Most Indian companies providing healthcare cover to their employees are grappling with an average 10 per cent rise in premiums over the past three years, according to a survey.

“In 45 per cent of the cases, one of the major reasons for rise in premium was the advent of sophisticated medical technologies,” Watson Wyatt, a global consultancy firm, said in its Health Care Benefits survey.

However, employees seeking excessive care and malpractices such as over-recommendation of services were also cited as major reasons for the rise in premiums. “Employers feel that these factors would also pose significant challenges in providing affordable healthcare to employees in the future,” the survey said.

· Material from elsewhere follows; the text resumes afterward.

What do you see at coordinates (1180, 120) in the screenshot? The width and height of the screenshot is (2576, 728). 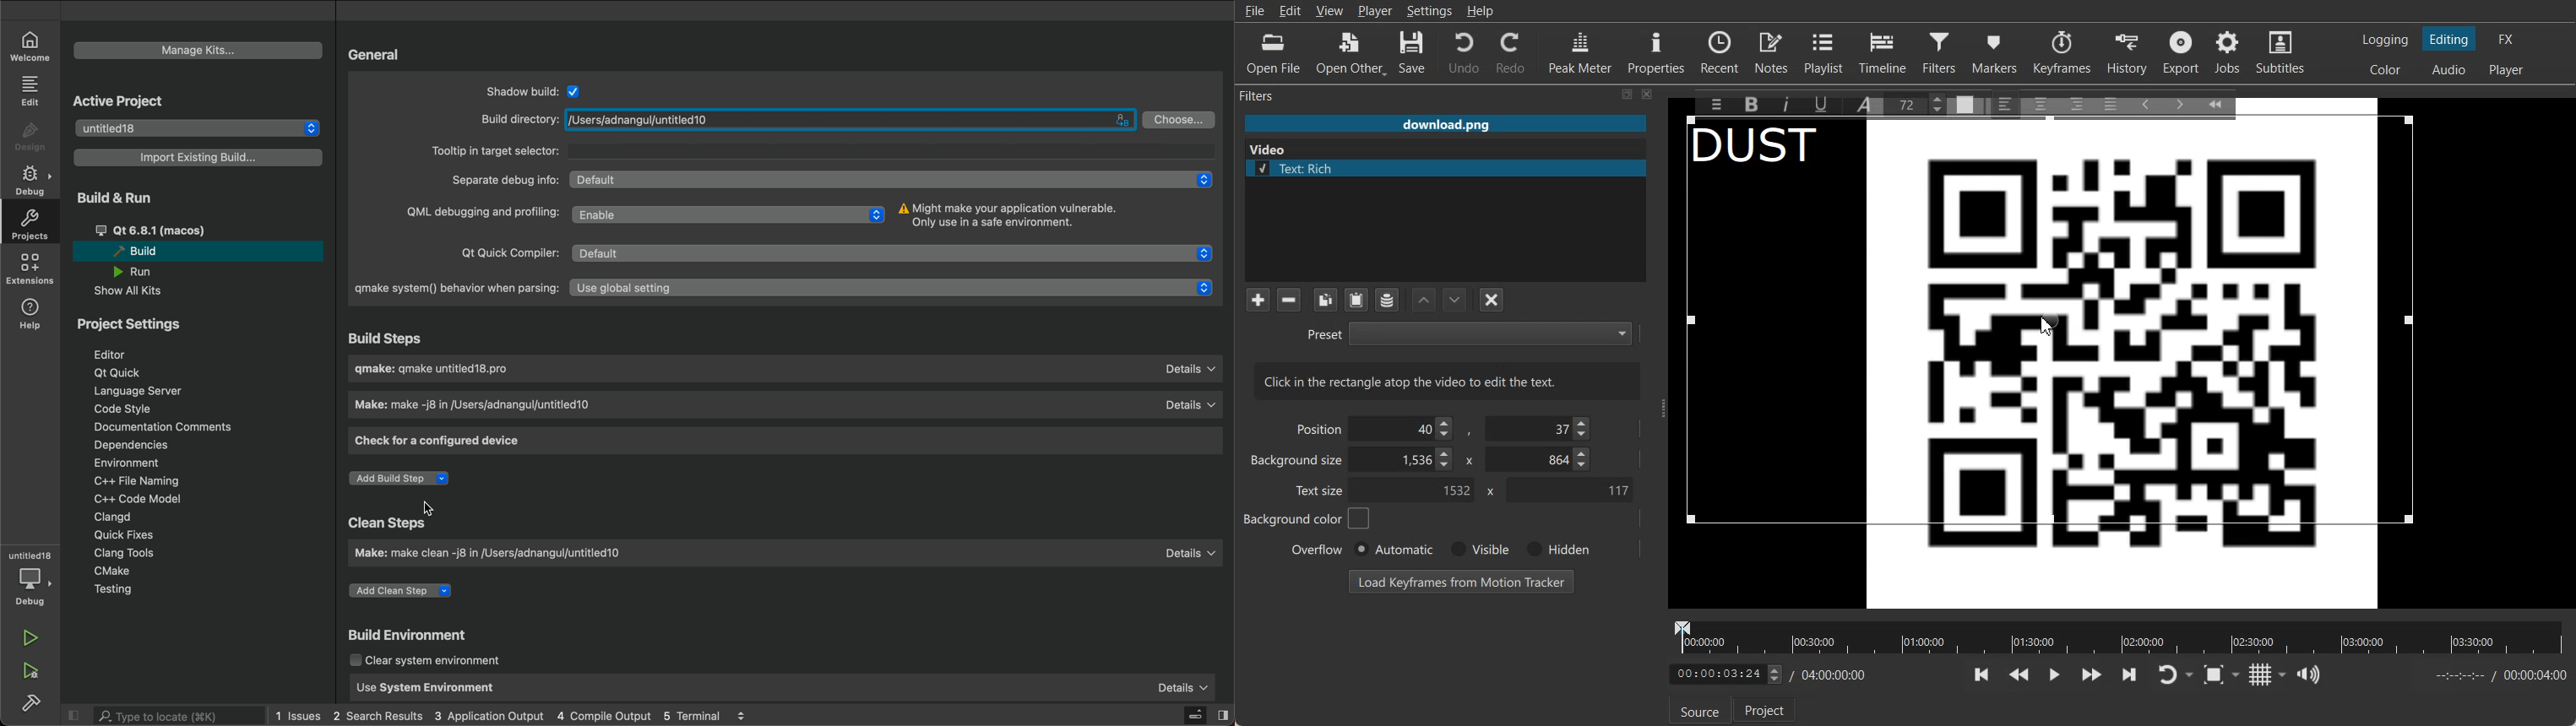 I see `Choose...` at bounding box center [1180, 120].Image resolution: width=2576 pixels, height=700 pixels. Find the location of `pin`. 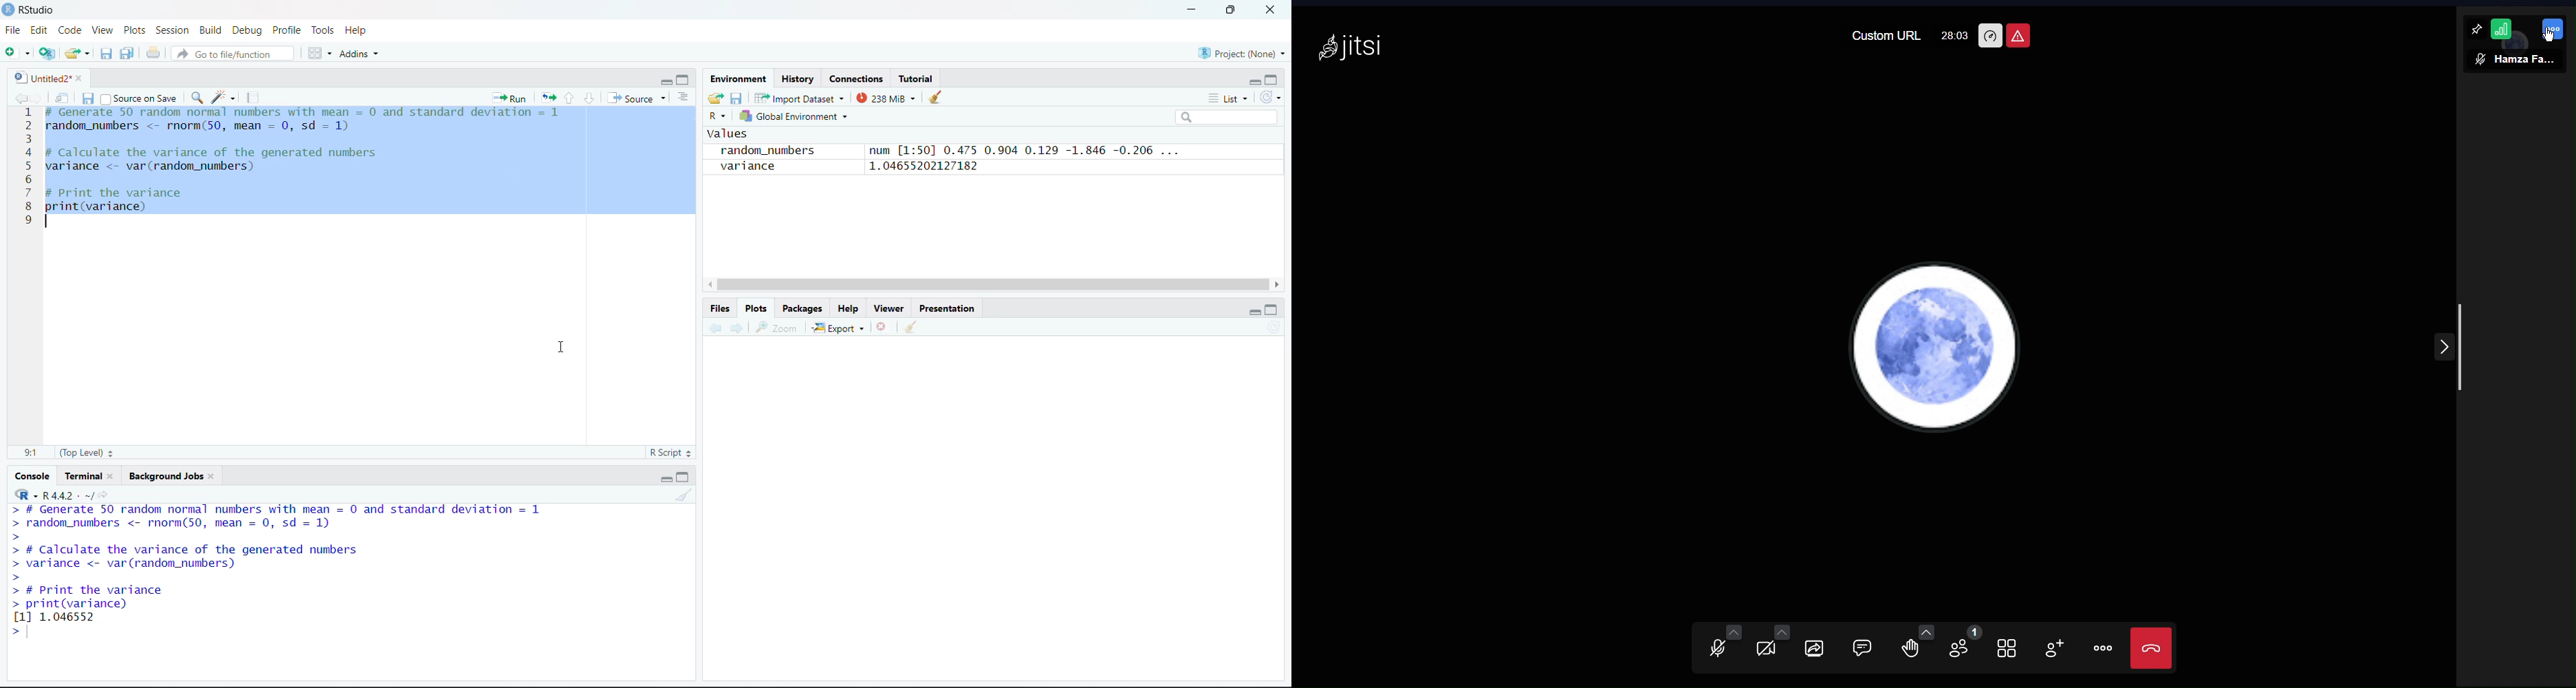

pin is located at coordinates (2476, 29).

The survey conducted in the second half of 2009 covers 125 of India’s largest employers. The respondents represent a cross-section of industries, mainly from the private sector, reporting an average revenue of more than Rs 400 crore.

In spite of rising premium costs, economic turbulence and the difficulty in maintaining an affordable healthcare cover, 58 per cent of the companies surveyed did not deduct any premium costs out of employee salaries. Over 46 per cent of those surveyed did not plan to share the costs with the employees even in the coming year.

Kulin Patel, head of benefits practice, Watson Wyatt India, said, “Rising healthcare costs are making companies strive to strike a balance between increasing premium costs and talent management strategies. To achieve this objective, it is crucial that companies constantly review and customise their healthcare plans.” It is vital that employers design appropriate plans, employ efficient ways to manage them and ensure that employees understand their value, he added.